**WORK REQUIRED:** Please give again the items starting with the line that contains "This screenshot has" and going on through the line that contains "Action: click(x=237, y=1187)", both included, leaving the pictures out of your answer.

**EXTRACTED DATA:**
━━━━━━━━━━━━━━━━
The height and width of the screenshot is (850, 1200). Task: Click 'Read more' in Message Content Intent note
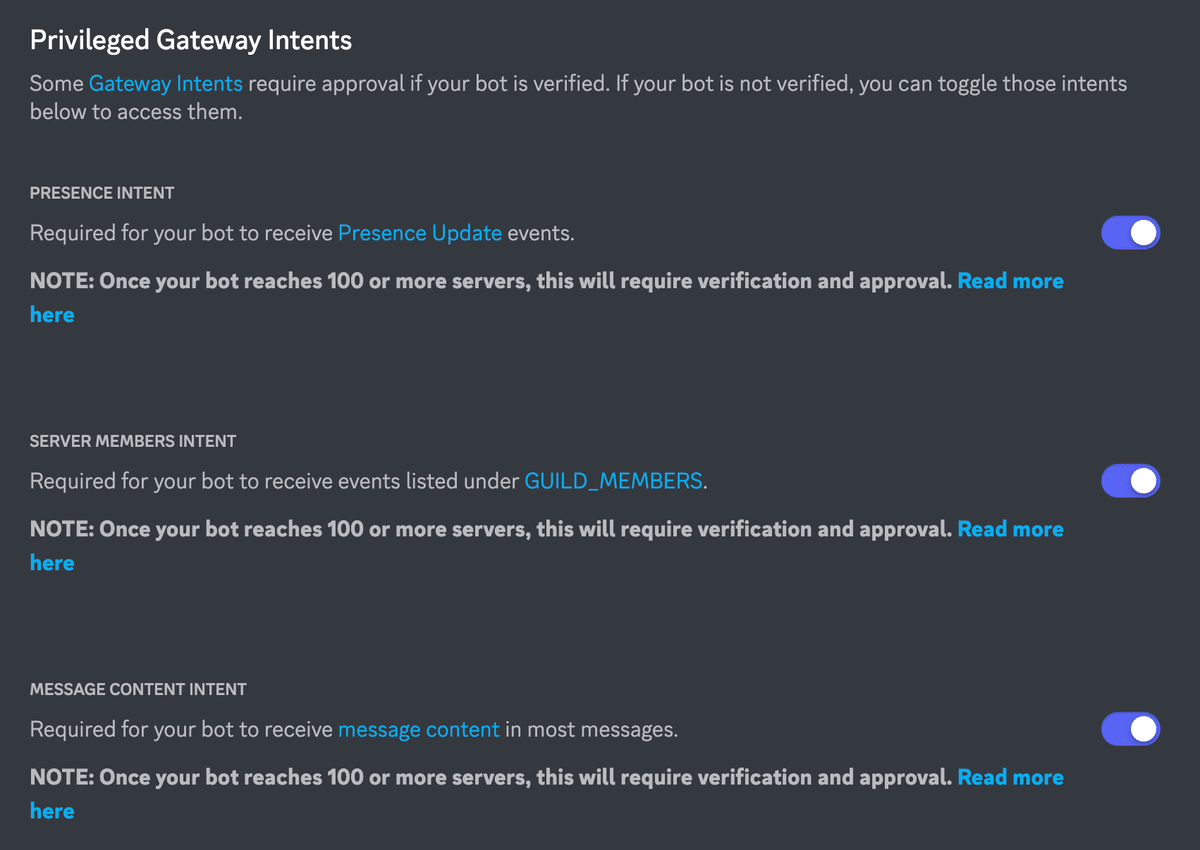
━━━━━━━━━━━━━━━━
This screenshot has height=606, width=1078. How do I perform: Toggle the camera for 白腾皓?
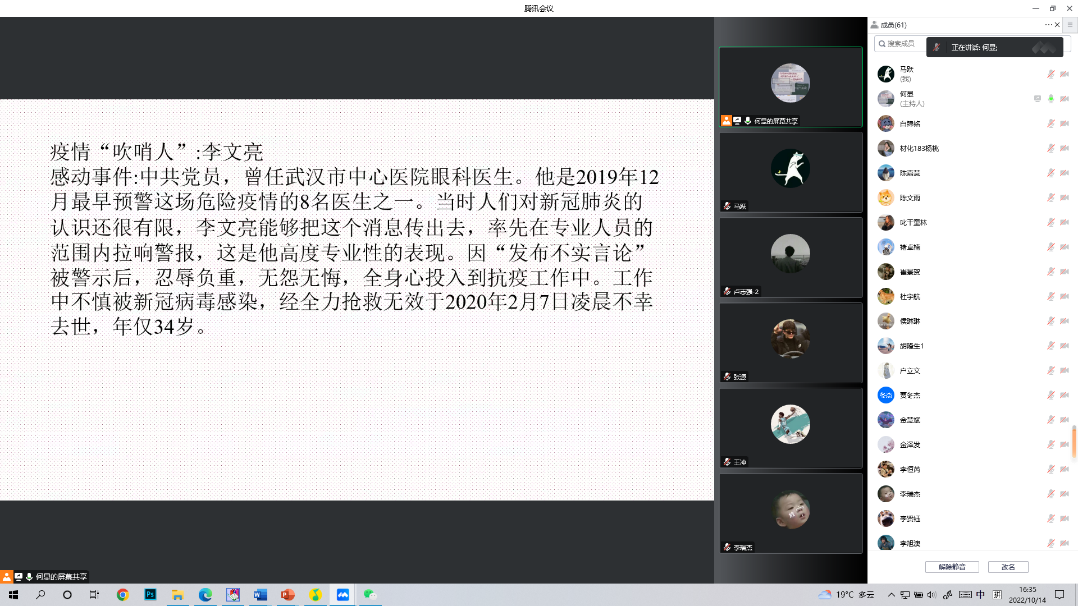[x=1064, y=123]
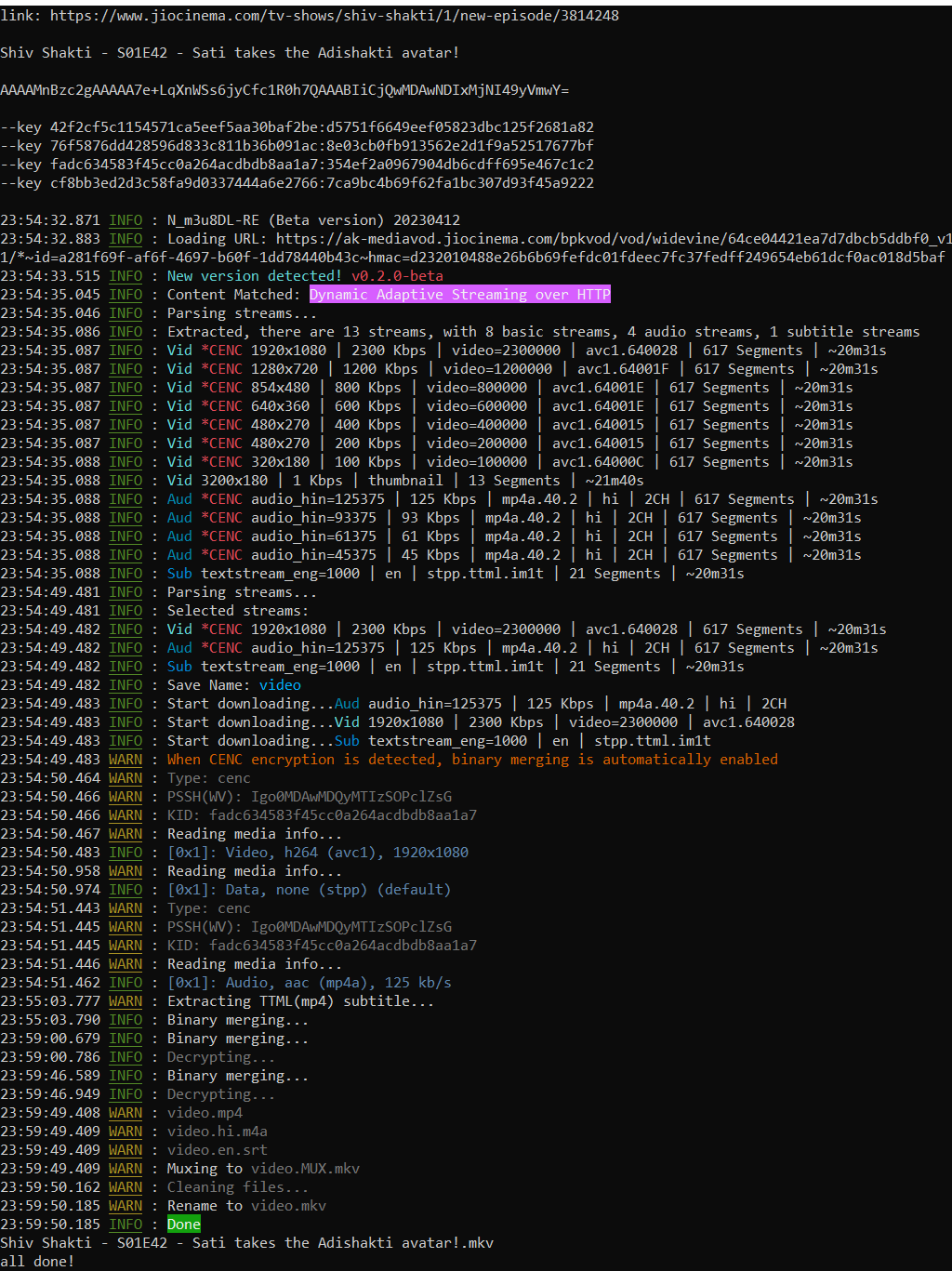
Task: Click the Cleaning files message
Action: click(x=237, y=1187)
━━━━━━━━━━━━━━━━
**FULL RESPONSE:**
This screenshot has height=606, width=1078. How do I perform: Toggle the camera for 白腾皓?
[x=1064, y=123]
Task: Click the Cleaning files message
Action: click(x=237, y=1187)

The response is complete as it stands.